J’ai alors rencontré quelqu’un, avec qui j’osais rire et me sentais bien. Un beau matin, j’ai trouvé une lettre dans ma boîte qui disait: ‘Je vais le tuer. Si je ne peux pas t’avoir, personne ne t’aura.’ Apeurée, j’ai enfin porté plainte à la police. Dieu seul sait jusqu’où Luc aurait pu aller… Sur les conseils d’un ami, j’avais conservé un dossier avec tous ses mails, ses messages, ses lettres, etc. à mon attention mais aussi à celle de mes proches. Luc a été convoqué à la police où on lui a parlé de possibles poursuites judiciaires. J’ignore ce qu’il s’est passé mais il ne m’a plus jamais recontactée.

**Objectif:**
Dans l'extrait, sur les conseils de qui un dossier avec les mails, messages et lettres de Luc a-t-il été gardé ? Les lignes n'ont aucun rôle dans cet exercice.

**Données fournies:**
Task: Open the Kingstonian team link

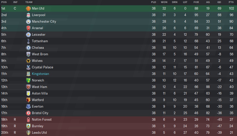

**Réponse:**
Sur les conseils d'un ami.